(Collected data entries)
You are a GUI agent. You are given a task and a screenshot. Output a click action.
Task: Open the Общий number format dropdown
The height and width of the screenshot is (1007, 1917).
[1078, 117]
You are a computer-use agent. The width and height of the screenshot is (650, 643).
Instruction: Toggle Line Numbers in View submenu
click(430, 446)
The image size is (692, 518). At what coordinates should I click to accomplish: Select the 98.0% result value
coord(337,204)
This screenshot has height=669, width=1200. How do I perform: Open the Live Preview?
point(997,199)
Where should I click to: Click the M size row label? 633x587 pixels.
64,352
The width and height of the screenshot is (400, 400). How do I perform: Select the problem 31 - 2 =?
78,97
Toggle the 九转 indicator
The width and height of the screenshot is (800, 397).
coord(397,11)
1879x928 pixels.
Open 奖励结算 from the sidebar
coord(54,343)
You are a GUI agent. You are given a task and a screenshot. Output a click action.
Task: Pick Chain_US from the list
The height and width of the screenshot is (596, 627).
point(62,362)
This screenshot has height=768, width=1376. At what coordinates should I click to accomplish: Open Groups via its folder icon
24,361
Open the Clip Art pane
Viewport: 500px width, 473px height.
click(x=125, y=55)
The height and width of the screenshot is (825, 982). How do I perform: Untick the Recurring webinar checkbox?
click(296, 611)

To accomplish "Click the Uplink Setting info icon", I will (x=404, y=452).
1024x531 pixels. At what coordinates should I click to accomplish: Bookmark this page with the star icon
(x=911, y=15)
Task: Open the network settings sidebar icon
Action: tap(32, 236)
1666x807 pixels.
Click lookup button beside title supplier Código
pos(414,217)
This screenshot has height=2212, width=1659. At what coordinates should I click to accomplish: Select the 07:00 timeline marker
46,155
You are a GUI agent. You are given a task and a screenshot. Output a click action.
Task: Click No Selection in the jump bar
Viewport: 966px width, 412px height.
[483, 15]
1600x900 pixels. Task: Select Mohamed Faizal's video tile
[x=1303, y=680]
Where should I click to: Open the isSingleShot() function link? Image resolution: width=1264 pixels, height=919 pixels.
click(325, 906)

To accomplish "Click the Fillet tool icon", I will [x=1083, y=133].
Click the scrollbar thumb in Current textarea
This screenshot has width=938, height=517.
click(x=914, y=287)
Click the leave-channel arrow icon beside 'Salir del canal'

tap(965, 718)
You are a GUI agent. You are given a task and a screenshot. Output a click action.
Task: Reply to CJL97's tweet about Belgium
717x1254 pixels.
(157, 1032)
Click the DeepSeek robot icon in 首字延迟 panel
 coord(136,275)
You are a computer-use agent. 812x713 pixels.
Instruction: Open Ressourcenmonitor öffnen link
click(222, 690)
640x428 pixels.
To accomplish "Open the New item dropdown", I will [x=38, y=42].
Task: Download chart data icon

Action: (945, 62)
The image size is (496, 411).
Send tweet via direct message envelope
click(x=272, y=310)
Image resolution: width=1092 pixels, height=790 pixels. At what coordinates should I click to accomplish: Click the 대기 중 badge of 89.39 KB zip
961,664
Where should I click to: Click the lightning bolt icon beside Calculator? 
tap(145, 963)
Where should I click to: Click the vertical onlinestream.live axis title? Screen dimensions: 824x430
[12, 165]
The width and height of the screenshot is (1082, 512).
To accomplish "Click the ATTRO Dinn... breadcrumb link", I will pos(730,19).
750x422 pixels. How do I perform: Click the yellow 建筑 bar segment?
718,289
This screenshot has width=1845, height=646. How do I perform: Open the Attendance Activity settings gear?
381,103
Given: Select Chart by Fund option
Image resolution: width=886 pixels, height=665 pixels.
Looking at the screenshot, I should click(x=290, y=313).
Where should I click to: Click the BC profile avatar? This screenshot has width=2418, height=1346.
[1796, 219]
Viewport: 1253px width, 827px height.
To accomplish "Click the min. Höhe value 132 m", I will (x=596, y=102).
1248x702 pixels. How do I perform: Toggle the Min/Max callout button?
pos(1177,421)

* _ASSIGNMENT_:
The records above need to be retyped in full, exactly as given.

* _RESULT BELOW_:
You are a GUI agent. You are given a task and a screenshot. Output a click action.
Task: Open the Общий number format dropdown
The height and width of the screenshot is (1007, 1917).
[1078, 117]
You are a computer-use agent. The width and height of the screenshot is (650, 643).
Instruction: Toggle Line Numbers in View submenu
click(430, 446)
The image size is (692, 518). At what coordinates should I click to accomplish: Select the 98.0% result value
coord(337,204)
This screenshot has height=669, width=1200. How do I perform: Open the Live Preview?
point(997,199)
Where should I click to: Click the M size row label? 633x587 pixels.
64,352
The width and height of the screenshot is (400, 400). How do I perform: Select the problem 31 - 2 =?
78,97
Toggle the 九转 indicator
The width and height of the screenshot is (800, 397).
coord(397,11)
1879x928 pixels.
Open 奖励结算 from the sidebar
coord(54,343)
You are a GUI agent. You are given a task and a screenshot. Output a click action.
Task: Pick Chain_US from the list
The height and width of the screenshot is (596, 627).
point(62,362)
This screenshot has height=768, width=1376. At what coordinates should I click to accomplish: Open Groups via its folder icon
24,361
Open the Clip Art pane
Viewport: 500px width, 473px height.
click(x=125, y=55)
The height and width of the screenshot is (825, 982). How do I perform: Untick the Recurring webinar checkbox?
click(296, 611)

To accomplish "Click the Uplink Setting info icon", I will (x=404, y=452).
1024x531 pixels. At what coordinates should I click to accomplish: Bookmark this page with the star icon
(x=911, y=15)
Task: Open the network settings sidebar icon
Action: tap(32, 236)
1666x807 pixels.
Click lookup button beside title supplier Código
pos(414,217)
This screenshot has height=2212, width=1659. At what coordinates should I click to accomplish: Select the 07:00 timeline marker
46,155
You are a GUI agent. You are given a task and a screenshot. Output a click action.
Task: Click No Selection in the jump bar
Viewport: 966px width, 412px height.
[483, 15]
1600x900 pixels. Task: Select Mohamed Faizal's video tile
[x=1303, y=680]
Where should I click to: Open the isSingleShot() function link? Image resolution: width=1264 pixels, height=919 pixels.
click(325, 906)

To accomplish "Click the Fillet tool icon", I will [x=1083, y=133].
Click the scrollbar thumb in Current textarea
This screenshot has width=938, height=517.
click(x=914, y=287)
Click the leave-channel arrow icon beside 'Salir del canal'

tap(965, 718)
You are a GUI agent. You are given a task and a screenshot. Output a click action.
Task: Reply to CJL97's tweet about Belgium
717x1254 pixels.
(157, 1032)
Click the DeepSeek robot icon in 首字延迟 panel
 coord(136,275)
You are a computer-use agent. 812x713 pixels.
Instruction: Open Ressourcenmonitor öffnen link
click(222, 690)
640x428 pixels.
To accomplish "Open the New item dropdown", I will [x=38, y=42].
Task: Download chart data icon

Action: (945, 62)
The image size is (496, 411).
Send tweet via direct message envelope
click(x=272, y=310)
Image resolution: width=1092 pixels, height=790 pixels. At what coordinates should I click to accomplish: Click the 대기 중 badge of 89.39 KB zip
961,664
Where should I click to: Click the lightning bolt icon beside Calculator? 
tap(145, 963)
Where should I click to: Click the vertical onlinestream.live axis title? Screen dimensions: 824x430
[12, 165]
The width and height of the screenshot is (1082, 512).
To accomplish "Click the ATTRO Dinn... breadcrumb link", I will pos(730,19).
750x422 pixels. How do I perform: Click the yellow 建筑 bar segment?
718,289
This screenshot has width=1845, height=646. How do I perform: Open the Attendance Activity settings gear?
381,103
Given: Select Chart by Fund option
Image resolution: width=886 pixels, height=665 pixels.
Looking at the screenshot, I should click(x=290, y=313).
Where should I click to: Click the BC profile avatar? This screenshot has width=2418, height=1346.
[1796, 219]
Viewport: 1253px width, 827px height.
To accomplish "Click the min. Höhe value 132 m", I will (x=596, y=102).
1248x702 pixels. How do I perform: Toggle the Min/Max callout button?
pos(1177,421)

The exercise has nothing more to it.